Saved entries:

=== Section Start ===

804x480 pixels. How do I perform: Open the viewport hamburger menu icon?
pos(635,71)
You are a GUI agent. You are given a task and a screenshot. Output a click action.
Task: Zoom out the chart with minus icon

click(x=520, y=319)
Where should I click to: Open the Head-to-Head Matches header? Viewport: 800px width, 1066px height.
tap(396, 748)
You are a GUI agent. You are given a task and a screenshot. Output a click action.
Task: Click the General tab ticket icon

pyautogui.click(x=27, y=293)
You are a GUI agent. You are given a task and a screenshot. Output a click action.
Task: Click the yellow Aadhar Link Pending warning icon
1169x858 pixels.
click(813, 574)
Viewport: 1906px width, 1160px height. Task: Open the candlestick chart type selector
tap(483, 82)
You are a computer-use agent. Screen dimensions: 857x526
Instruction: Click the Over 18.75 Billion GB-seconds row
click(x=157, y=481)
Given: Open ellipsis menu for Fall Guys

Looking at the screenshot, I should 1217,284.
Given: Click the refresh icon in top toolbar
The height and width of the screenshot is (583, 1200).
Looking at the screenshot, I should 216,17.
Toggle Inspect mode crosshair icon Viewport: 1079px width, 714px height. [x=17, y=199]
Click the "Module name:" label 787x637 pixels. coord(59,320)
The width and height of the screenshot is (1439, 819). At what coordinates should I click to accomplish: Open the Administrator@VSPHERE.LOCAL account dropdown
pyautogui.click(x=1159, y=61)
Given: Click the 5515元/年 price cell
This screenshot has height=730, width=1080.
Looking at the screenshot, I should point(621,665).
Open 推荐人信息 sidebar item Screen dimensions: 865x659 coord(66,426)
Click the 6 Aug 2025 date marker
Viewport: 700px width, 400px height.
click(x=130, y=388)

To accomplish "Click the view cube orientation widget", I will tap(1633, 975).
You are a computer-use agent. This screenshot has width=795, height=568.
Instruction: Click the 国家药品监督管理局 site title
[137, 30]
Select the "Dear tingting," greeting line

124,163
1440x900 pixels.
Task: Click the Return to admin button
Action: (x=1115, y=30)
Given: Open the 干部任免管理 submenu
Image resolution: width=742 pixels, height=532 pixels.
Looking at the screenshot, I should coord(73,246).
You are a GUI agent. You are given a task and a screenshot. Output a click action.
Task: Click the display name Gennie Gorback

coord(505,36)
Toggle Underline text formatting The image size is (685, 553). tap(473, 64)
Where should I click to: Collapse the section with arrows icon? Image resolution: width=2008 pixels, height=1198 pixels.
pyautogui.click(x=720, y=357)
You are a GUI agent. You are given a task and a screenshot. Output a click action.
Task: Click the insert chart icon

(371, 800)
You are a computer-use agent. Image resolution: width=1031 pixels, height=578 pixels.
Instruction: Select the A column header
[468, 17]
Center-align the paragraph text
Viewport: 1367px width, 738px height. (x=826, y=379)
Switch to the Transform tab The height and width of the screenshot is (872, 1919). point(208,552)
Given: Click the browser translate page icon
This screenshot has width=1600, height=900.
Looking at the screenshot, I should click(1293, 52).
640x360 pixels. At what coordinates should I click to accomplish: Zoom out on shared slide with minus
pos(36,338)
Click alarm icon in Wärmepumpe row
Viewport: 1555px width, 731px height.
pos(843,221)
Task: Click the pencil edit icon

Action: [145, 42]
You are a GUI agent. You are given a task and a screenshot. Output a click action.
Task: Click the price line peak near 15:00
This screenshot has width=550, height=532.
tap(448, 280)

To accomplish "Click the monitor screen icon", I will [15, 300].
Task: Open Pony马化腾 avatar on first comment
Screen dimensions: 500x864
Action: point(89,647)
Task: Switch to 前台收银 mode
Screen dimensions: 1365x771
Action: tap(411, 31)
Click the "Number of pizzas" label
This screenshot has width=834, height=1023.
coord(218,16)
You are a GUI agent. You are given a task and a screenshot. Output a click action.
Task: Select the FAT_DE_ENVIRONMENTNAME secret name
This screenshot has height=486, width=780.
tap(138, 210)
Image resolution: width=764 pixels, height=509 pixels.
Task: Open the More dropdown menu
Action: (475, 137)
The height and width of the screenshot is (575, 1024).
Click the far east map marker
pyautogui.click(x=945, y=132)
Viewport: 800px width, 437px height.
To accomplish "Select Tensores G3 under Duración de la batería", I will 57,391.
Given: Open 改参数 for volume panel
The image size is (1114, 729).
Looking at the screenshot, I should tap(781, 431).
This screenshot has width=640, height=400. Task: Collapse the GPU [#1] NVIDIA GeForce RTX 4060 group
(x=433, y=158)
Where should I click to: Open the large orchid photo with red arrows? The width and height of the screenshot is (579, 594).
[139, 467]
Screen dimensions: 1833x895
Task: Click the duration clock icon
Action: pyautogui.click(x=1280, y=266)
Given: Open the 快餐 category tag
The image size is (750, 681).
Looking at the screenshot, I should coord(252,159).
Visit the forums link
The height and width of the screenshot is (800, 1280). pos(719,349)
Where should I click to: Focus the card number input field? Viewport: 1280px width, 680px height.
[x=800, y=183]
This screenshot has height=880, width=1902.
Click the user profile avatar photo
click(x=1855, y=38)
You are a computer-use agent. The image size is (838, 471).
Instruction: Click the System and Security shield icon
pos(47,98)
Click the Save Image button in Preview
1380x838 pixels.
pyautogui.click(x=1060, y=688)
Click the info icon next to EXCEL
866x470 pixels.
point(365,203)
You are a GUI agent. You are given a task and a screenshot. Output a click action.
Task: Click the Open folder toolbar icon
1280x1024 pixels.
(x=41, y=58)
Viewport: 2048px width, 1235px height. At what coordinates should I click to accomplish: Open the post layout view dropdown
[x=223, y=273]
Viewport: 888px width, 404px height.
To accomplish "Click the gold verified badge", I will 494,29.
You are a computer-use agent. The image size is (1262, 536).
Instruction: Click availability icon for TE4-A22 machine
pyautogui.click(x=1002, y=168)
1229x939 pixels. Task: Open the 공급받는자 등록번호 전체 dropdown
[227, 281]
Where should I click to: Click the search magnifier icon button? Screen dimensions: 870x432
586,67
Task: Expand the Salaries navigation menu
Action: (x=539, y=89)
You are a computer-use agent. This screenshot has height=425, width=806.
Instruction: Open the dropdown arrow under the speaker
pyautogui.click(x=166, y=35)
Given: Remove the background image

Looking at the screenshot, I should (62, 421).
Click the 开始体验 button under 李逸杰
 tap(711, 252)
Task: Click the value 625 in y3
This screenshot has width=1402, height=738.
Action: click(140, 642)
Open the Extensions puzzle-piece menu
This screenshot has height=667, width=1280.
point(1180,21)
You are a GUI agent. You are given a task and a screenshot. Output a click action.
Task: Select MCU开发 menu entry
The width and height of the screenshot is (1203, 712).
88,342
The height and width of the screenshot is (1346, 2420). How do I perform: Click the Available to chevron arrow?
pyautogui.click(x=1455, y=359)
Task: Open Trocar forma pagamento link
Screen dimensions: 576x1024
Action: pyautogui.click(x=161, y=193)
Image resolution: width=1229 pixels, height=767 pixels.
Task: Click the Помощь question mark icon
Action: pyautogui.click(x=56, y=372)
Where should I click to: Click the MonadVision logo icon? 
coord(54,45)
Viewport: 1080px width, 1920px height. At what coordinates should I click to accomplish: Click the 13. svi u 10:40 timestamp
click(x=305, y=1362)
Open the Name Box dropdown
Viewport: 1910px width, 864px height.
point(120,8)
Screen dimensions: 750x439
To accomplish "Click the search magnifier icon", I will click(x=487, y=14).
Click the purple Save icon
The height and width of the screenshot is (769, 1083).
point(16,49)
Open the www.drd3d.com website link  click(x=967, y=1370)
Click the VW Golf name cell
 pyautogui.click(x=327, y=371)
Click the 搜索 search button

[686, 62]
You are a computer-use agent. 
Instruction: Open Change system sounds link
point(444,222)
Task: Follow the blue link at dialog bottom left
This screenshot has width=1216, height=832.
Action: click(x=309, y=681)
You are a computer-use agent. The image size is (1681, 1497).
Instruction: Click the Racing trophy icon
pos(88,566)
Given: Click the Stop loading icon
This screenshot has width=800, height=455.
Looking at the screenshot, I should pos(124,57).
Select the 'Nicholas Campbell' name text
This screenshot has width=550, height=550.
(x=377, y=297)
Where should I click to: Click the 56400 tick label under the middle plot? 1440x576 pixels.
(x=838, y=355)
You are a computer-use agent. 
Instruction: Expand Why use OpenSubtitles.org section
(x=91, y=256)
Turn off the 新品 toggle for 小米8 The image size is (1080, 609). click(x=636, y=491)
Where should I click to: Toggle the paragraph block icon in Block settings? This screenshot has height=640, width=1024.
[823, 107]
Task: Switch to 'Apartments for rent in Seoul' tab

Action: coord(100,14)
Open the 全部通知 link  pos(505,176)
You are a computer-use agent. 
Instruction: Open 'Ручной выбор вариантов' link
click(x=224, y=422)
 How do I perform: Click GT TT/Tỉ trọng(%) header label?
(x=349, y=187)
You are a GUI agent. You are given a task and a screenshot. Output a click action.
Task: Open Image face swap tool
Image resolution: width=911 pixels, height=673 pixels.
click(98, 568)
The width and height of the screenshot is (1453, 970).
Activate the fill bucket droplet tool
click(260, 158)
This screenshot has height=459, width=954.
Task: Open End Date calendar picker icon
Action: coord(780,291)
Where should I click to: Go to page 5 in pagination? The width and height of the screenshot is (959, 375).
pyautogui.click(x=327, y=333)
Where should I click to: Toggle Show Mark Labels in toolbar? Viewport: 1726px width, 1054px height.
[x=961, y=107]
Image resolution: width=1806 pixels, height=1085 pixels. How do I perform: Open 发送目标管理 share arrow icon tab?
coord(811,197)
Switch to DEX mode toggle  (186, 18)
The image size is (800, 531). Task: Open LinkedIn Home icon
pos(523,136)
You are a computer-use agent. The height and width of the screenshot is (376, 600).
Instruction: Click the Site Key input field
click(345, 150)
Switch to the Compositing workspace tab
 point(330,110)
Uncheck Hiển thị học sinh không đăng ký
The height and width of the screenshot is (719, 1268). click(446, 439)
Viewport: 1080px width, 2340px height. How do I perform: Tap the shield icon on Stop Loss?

=== Section End ===

Go line by line through the records and copy those that contain the word "mode".

Toggle Inspect mode crosshair icon Viewport: 1079px width, 714px height. [x=17, y=199]
Task: Switch to 前台收银 mode
Switch to DEX mode toggle  (186, 18)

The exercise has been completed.